### STATED TASK 1
Take the listing lines starting at the line that has "Click the laptop keyboard area" and ending after the last line of the listing, and write them out again with "keyboard" swapped for "trackpad", changing nothing else. Leave the pictures out.

Personal information
- Full name: Mohamad Zaquan Adha bin Abd. Radzak
- Date of birth: 3 August 1987 (age 38)
- Place of birth: Seremban, Negeri Sembilan, Malaysia
- Height: 1.76 m (5 ft 9+1⁄2 in)
- Position: Forward

Youth career
- 2001–2003: Bukit Jalil Sports School
- 2004–2005: Negeri Sembilan U-19

Senior career*
- Years: Team / Apps / (Gls)
- 2005–2011: Negeri Sembilan / ? / (29)
- 2012: ATM / 20 / (3)
- 2013: Johor Darul Ta'zim / 5 / (0)
- 2014–2016: Johor Darul Ta'zim II / 47 / (12)
- 2017: Perak / 21 / (2)
- 2018: Kuala Lumpur / 14 / (2)
- 2019–2020: Kedah / 28 / (2)
- 2021–2023: Negeri Sembilan / 43 / (9)

International career^{‡}
- 2004–2006: Malaysia U-20
- 2007–2010: Malaysia U-23 / 26 / (7)
- 2007–2019: Malaysia / 49 / (12)

Medal record

Malaysia U23

Malaysia U18

= Zaquan Adha =

Malaysian footballer (born 1987)

Mohamad Zaquan Adha bin Abd. Radzak (born 3 August 1987) is a Malaysian former professional footballer who played as a forward.

==Personal life==
He is the younger of a set of twins; his brother Aidil Zafuan is also a footballer.

==Club career==

===Negeri Sembilan FA===
Zaquan started representing the Negeri Sembilan FA football team in the 2004 SUKMA Games. He with his twin brother won the gold medal in the 2004 SUKMA Games football competition. In the 2005–06 season, he and his brother were promoted into the senior team, and Negeri Sembilan also won their first Malaysia Super League title.

### INPUT
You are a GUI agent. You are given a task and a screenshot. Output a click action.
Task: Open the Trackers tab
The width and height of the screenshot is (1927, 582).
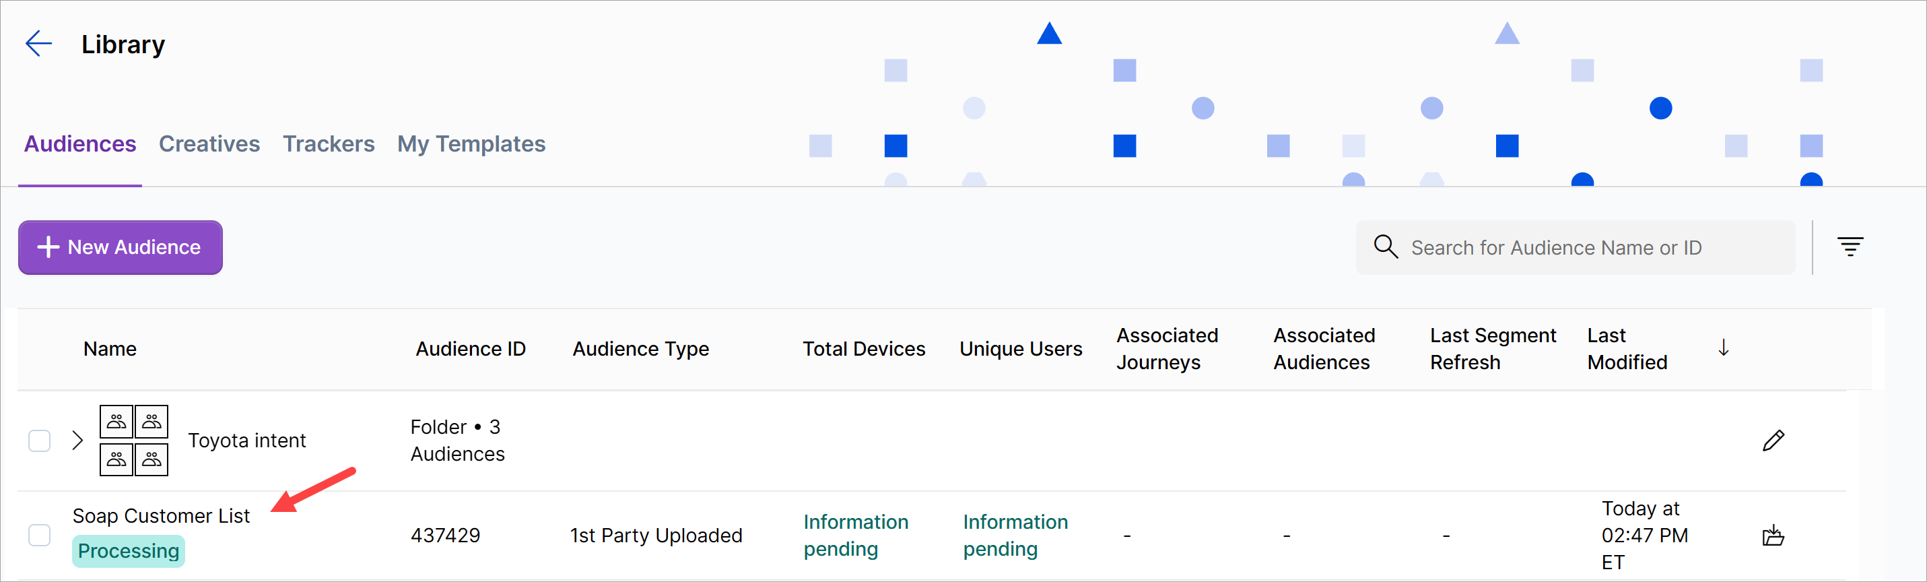pos(328,144)
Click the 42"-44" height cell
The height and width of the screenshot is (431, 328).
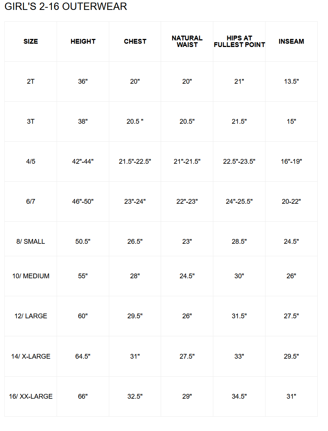[x=83, y=162]
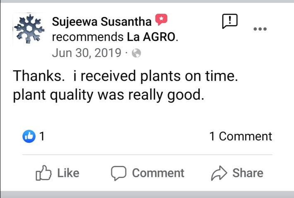
Task: Click the Comment speech bubble icon
Action: 118,173
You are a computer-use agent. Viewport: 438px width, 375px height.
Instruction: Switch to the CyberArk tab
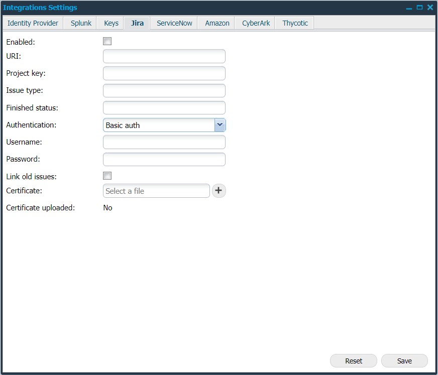tap(255, 23)

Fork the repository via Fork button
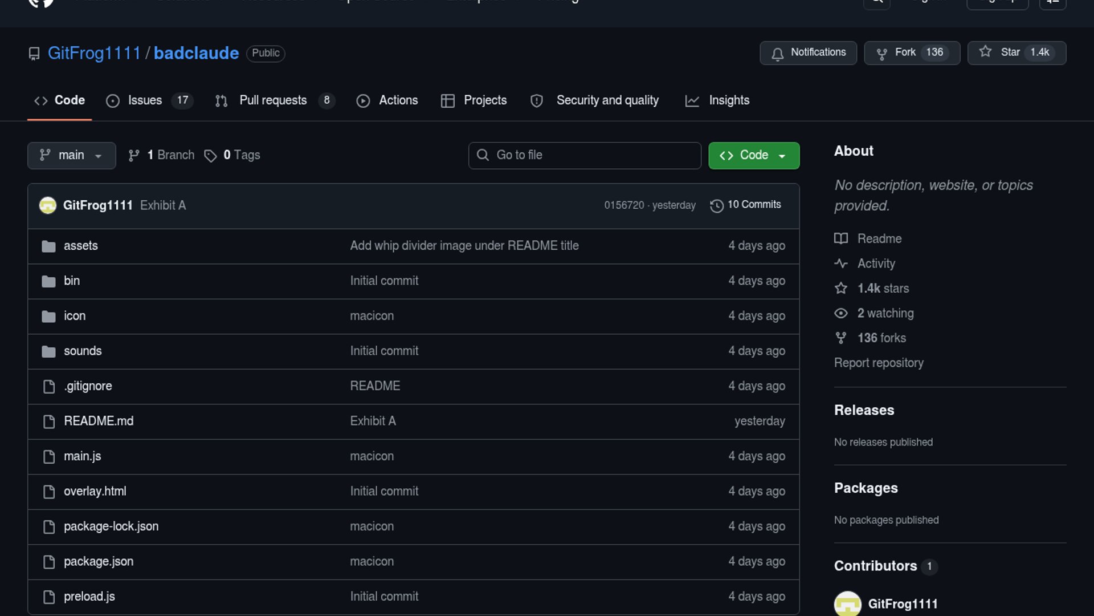(905, 52)
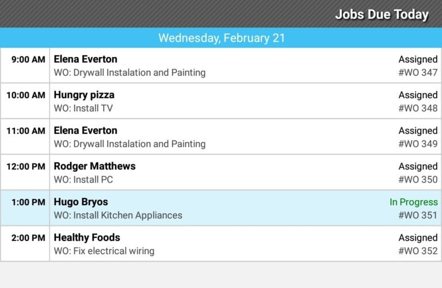Open WO: Install Kitchen Appliances description
This screenshot has width=442, height=288.
(118, 216)
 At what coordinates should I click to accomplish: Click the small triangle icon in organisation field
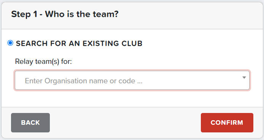(x=244, y=78)
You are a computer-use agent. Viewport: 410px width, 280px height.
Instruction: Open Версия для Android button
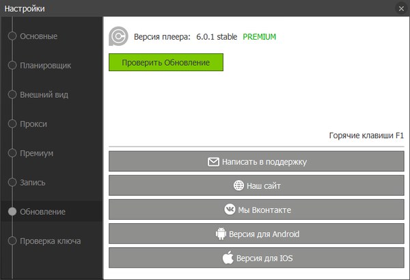coord(258,234)

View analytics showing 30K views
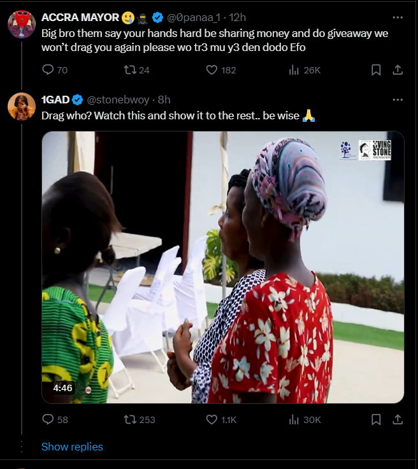tap(294, 419)
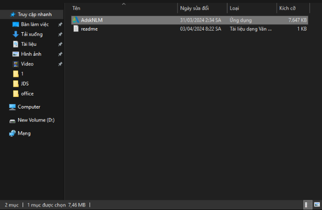
Task: Open the JDS folder in sidebar
Action: pos(25,83)
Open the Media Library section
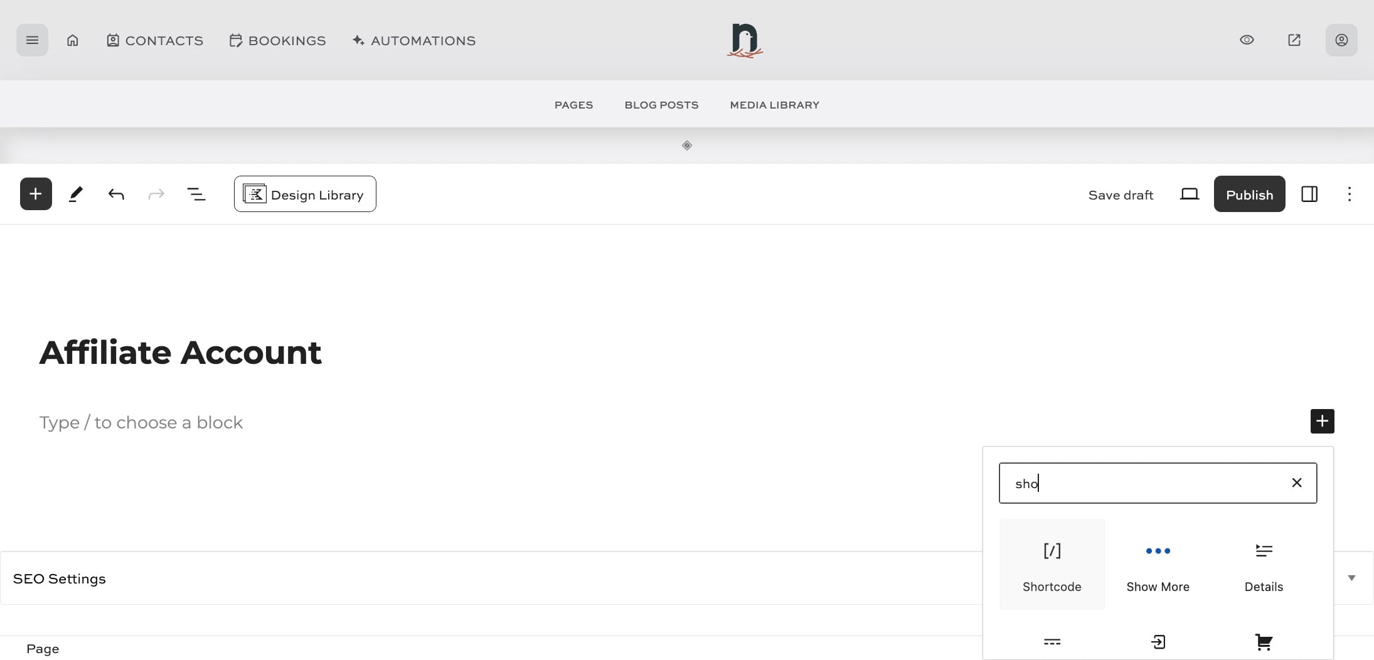This screenshot has height=660, width=1374. pos(774,104)
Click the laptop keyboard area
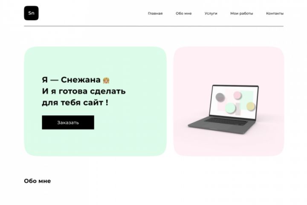The image size is (307, 205). (x=226, y=122)
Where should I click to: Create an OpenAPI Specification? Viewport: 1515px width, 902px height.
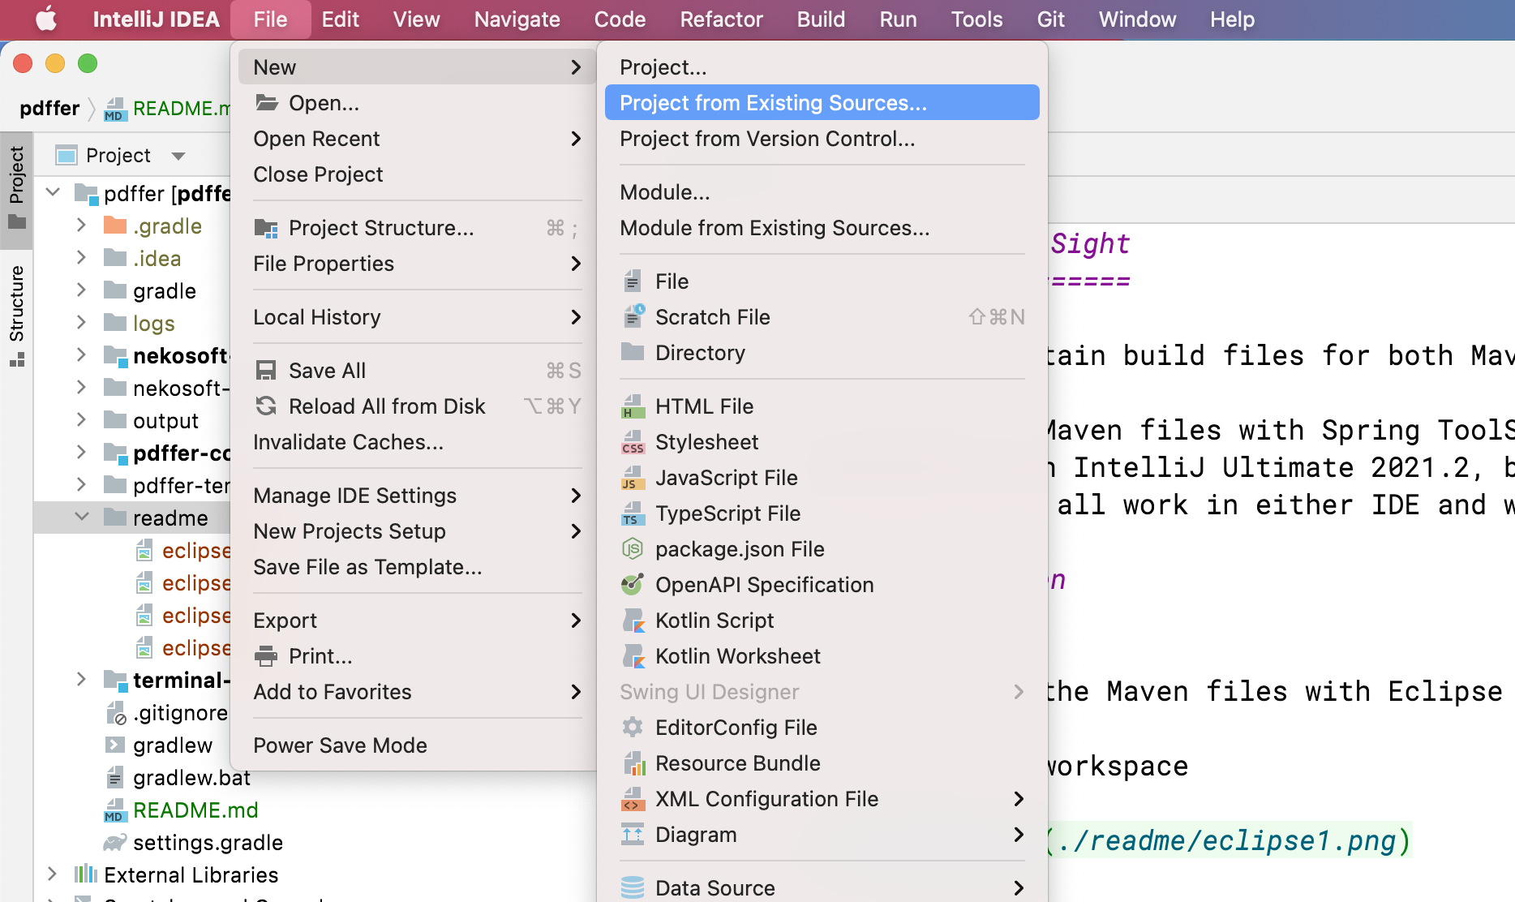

### STATED TASK 2
Transcribe a passage of the Zaquan Adha article, starting at the words "Malaysian footballer (born" and stopping after "also a footballer.".

### TASK RESULT 1
Click the laptop trackpad area
The image size is (307, 205). (x=226, y=122)
Where should I click to: Create an OpenAPI Specification? Viewport: 1515px width, 902px height.

### TASK RESULT 2
Malaysian footballer (born 1987)

Mohamad Zaquan Adha bin Abd. Radzak (born 3 August 1987) is a Malaysian former professional footballer who played as a forward.

==Personal life==
He is the younger of a set of twins; his brother Aidil Zafuan is also a footballer.